* TEXT FOR ANALYSIS
=== Begin Enclosure ===

Version 0.2 (accepted)

· · Academic Editor

Accept

Dear Prof. Niggli,

Many thanks for your response and clarifications. Many congratulations on your interesting and informative paper: I enjoyed reading it. Have an excellent day!

Version 0.1 (original submission)

· · Academic Editor

Minor Revisions

I agree with the reviewers that this submission is largely clearly written and the experiments justify the conclusions, and that it represents an advance of current knowledge. However, there is a consensus view that a few minor experimental and manuscript points would need to be addressed prior to acceptance for publication, which fall under two main categories.

1. Experimental
Though the data look convincing, I agree with reviewer 2 that the inclusion of another negative control comprising the use of two primary antibodies to proteins that do not interact would increase confidence in the data.
2. Manuscript
I also agree with reviewer 1 that, although the manuscript is largely well-written, it could do with a proof-read to weed out minor mistakes. Examples here include the one highlighted by reviewer 2, I also noticed:
Line 42: remove 'anymore'.

=== End Enclosure ===

* TASK STATEMENT
Update the stretch of the editor's decision from "Minor Revisions" through "42: remove 'anymore'." by replacing "reviewer 2" with "the second reviewer".

* Saved data entries
=== Begin Enclosure ===

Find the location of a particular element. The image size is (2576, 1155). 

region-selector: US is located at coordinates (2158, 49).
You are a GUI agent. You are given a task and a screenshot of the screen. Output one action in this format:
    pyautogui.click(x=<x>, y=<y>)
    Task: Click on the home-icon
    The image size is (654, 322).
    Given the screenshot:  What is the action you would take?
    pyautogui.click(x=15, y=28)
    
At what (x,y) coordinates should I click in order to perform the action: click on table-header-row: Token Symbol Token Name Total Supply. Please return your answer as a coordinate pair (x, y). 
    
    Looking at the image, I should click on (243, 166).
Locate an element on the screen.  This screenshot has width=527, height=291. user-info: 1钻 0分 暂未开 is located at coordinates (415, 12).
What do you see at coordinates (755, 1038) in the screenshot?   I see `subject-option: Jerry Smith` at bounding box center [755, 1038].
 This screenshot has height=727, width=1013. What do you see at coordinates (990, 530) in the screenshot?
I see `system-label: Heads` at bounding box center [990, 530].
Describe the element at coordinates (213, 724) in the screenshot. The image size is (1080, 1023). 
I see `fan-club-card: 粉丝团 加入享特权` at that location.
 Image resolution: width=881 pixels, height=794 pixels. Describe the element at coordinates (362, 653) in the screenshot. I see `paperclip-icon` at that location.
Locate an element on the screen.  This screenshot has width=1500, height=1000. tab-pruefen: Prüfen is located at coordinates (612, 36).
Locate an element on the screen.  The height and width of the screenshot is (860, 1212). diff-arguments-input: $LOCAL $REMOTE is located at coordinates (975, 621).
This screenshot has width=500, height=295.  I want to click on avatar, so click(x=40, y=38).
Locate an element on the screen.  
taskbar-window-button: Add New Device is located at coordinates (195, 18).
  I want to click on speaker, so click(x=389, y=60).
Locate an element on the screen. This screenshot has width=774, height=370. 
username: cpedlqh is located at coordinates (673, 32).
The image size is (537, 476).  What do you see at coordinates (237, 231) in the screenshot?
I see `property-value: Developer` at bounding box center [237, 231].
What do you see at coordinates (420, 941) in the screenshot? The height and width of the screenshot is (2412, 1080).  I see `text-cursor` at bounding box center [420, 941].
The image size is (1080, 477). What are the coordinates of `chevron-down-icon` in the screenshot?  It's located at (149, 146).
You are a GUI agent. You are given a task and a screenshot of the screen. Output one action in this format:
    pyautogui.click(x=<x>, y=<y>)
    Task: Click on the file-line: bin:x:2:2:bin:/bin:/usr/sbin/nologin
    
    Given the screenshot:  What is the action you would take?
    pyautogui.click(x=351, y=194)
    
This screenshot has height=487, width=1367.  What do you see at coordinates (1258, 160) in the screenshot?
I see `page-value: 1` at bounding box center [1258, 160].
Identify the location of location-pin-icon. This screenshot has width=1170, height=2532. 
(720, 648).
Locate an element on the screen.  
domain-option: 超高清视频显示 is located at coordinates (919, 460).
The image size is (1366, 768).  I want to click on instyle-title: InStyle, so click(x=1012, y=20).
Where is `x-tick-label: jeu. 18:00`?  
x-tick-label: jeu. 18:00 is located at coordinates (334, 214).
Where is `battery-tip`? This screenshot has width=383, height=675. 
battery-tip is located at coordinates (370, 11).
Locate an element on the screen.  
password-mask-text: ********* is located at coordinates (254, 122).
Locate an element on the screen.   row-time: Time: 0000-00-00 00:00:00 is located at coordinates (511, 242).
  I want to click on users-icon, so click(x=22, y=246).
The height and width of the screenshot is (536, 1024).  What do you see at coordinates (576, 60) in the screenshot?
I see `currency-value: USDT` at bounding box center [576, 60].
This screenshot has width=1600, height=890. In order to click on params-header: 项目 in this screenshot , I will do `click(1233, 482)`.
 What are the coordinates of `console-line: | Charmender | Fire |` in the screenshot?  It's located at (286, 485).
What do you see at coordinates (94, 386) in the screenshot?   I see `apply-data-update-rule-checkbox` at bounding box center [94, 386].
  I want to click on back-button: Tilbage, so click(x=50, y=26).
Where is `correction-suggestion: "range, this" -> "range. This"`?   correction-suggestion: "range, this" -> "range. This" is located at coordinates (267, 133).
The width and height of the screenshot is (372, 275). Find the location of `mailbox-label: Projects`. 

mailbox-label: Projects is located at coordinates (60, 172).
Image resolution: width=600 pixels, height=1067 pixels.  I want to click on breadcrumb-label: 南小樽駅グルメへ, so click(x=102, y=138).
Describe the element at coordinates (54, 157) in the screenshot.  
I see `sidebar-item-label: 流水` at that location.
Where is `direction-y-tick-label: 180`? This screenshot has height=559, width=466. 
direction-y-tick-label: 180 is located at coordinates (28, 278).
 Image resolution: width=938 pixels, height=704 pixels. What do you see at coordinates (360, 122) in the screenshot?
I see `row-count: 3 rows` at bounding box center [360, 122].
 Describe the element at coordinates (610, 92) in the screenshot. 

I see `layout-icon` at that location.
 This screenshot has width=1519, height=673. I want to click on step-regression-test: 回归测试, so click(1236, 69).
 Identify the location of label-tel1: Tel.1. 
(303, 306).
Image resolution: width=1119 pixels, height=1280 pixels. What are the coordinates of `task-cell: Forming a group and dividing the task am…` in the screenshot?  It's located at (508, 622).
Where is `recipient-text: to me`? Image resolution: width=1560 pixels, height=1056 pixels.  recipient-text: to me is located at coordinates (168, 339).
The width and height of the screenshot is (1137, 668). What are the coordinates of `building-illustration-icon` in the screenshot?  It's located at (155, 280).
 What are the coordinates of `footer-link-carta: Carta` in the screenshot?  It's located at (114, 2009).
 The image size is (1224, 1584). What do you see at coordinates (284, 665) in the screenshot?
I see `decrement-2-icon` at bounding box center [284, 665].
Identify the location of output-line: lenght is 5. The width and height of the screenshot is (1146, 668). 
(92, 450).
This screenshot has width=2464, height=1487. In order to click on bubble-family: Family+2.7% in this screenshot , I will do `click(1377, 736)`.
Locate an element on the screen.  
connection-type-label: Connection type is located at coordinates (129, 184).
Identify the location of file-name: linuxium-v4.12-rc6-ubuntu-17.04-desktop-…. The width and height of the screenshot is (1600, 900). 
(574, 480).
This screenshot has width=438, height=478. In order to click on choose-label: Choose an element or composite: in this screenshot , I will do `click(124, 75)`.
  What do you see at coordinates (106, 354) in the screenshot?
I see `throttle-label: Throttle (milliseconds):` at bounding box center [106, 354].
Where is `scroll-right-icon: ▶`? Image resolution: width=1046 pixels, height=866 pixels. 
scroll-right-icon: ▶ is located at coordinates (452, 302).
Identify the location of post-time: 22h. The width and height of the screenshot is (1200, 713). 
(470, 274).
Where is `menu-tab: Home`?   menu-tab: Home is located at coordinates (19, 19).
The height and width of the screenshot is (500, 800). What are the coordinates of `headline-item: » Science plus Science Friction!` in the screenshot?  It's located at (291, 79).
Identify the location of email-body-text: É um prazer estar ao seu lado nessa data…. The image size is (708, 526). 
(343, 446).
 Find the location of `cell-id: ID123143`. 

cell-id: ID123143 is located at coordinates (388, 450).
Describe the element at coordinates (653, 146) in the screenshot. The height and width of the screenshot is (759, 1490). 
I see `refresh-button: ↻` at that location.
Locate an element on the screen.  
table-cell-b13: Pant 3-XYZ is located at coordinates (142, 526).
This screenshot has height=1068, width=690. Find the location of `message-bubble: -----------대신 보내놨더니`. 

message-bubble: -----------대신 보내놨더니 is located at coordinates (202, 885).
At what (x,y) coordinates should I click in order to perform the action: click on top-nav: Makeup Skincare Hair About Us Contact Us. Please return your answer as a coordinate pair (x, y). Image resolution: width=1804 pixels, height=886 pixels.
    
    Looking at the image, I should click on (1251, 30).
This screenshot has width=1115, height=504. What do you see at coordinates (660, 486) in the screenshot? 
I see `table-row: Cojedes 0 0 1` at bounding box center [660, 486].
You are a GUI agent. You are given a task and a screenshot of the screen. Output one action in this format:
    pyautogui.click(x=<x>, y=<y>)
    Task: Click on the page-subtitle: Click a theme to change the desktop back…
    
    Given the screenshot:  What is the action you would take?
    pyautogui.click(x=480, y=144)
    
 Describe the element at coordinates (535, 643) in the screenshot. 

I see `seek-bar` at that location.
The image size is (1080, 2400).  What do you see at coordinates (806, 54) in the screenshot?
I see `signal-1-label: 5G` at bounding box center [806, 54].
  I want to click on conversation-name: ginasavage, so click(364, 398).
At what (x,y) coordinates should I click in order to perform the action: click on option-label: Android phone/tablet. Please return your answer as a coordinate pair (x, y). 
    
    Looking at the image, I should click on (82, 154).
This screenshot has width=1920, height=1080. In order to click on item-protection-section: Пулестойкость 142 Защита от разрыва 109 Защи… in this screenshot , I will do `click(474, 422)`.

=== End Enclosure ===

* SOLUTION
Minor Revisions

I agree with the reviewers that this submission is largely clearly written and the experiments justify the conclusions, and that it represents an advance of current knowledge. However, there is a consensus view that a few minor experimental and manuscript points would need to be addressed prior to acceptance for publication, which fall under two main categories.

1. Experimental
Though the data look convincing, I agree with the second reviewer that the inclusion of another negative control comprising the use of two primary antibodies to proteins that do not interact would increase confidence in the data.
2. Manuscript
I also agree with reviewer 1 that, although the manuscript is largely well-written, it could do with a proof-read to weed out minor mistakes. Examples here include the one highlighted by the second reviewer, I also noticed:
Line 42: remove 'anymore'.